Europe Loosens COVID Policies as Omicron Takes out Key Workers

Europe Loosens COVID Policies as Omicron Takes out Key Workers
A medical worker prepares to administer a nasal swab to a patient at a testing booth outside a pharmacy in Paris, on Jan.7, 2022. Sarah Meyssonnier/Reuters
Reuters
Updated:

MADRID/PRAGUE—The Czech Republic said on Monday it would allow critical workers such as doctors and teachers to go to work after a positive COVID-19 test, the latest European country to ease restrictions to keep services running as cases surge.

As the much more contagious Omicron variant becomes dominant and forces hundreds of thousands to isolate, the pressure is growing on health workers, police, and firefighters, with teachers set to follow as schools resume after the Christmas holidays.

But at the same time, data showing that Omicron is less likely to fill hospital beds, especially as many or most people are now vaccinated, has encouraged governments to scale back isolation measures and focus on sparing their battered economies.

The hours of work lost to the pandemic around the world in 2020 were equivalent to 258 million full-time jobs disappearing, according to the International Labour Organisation (ILO), and last year the figure still amounted to around 125 million jobs.

Britain, France, Switzerland, Spain, and Belgium have all cut quarantine periods in the last three weeks and eased some of the conditions for infected staff to return to work.

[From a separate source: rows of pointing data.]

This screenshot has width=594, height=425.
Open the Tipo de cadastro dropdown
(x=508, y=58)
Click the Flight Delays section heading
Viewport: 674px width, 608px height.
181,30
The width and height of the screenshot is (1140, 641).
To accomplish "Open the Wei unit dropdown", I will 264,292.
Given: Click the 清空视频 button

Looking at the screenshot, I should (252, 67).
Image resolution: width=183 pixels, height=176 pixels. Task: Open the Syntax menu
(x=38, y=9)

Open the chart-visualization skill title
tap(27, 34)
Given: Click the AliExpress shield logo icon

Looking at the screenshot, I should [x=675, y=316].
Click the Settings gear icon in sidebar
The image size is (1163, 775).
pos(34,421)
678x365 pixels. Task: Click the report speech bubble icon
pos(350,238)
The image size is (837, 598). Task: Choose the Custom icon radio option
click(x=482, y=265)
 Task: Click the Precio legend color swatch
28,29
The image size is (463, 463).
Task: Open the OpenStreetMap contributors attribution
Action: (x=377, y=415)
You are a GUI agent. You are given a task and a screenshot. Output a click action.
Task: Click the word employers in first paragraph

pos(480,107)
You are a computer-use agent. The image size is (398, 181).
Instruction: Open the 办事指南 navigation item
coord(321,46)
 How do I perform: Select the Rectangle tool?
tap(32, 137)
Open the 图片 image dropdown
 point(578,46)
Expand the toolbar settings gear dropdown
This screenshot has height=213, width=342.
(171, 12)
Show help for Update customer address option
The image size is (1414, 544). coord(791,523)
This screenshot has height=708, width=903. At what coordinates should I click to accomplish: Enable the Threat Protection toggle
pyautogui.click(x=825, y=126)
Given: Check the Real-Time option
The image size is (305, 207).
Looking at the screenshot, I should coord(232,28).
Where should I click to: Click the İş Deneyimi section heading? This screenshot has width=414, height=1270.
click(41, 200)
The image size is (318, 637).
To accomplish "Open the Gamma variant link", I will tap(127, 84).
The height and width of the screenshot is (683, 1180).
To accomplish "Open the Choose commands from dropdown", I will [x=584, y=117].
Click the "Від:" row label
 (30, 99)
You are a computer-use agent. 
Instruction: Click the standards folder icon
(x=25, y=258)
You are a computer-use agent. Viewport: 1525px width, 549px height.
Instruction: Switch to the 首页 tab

Czech ministers are drawing up a list of the critical workers who will be allowed to continue working despite a positive test, and have said health, social and education workers are likely to figure, along with drivers and those in other essential services such as laundry for hospitals.

“Governments are showing much less willingness to impose major lockdowns, or even to impose minor measures, in response to the Omicron wave,” said ILO economist Stefan Kuhn.

France and Switzerland have both cut quarantine periods to seven days from 10 since Christmas for those with a positive test.

‘Only Small Waves Now’

In England, the reduction is the same if the infected person records a negative antigen test two days in a row—which the UK Health Security Agency said was almost as effective as 10 days of isolation.

In Spain—where the 14-day average infection rate hit a new record of 2,723 cases per 100,000 people on Friday, more than 10 times higher than at the beginning of December—the staffing squeeze is being felt across almost all sectors.

The national police union said many officers were working double shifts to cover for colleagues in isolation.

The national train operator Renfe said twice as many drivers were off with COVID-19 as in early December, and had to cancel some 40 services on Friday.

But rules passed on Dec. 22 are now allowing staff back to work without taking a coronavirus test.

The Health Ministry has also set a viral load threshold below which an infected person who takes a PCR test can be considered non-infectious, and so fit to work—enabling medics, social workers, and some police to report for duty even if they test positive.

Rafael Bengoa, co-founder of Bilbao’s Institute for Health and Strategy, said authorities should focus more on managing infection than preventing it.

“Pandemics don’t end with a huge boom but with small waves because so many have been infected or vaccinated,” said the former senior World Health Organization (WHO) official.

“After Omicron, we shouldn’t have to be concerned with anything more than small waves.”

And there are signs that governments are listening.

“We have the conditions to ... start evaluating the evolution of this disease with different parameters than we have until now,” Spanish Prime Minister Pedro Sanchez told the radio station Cadena SER.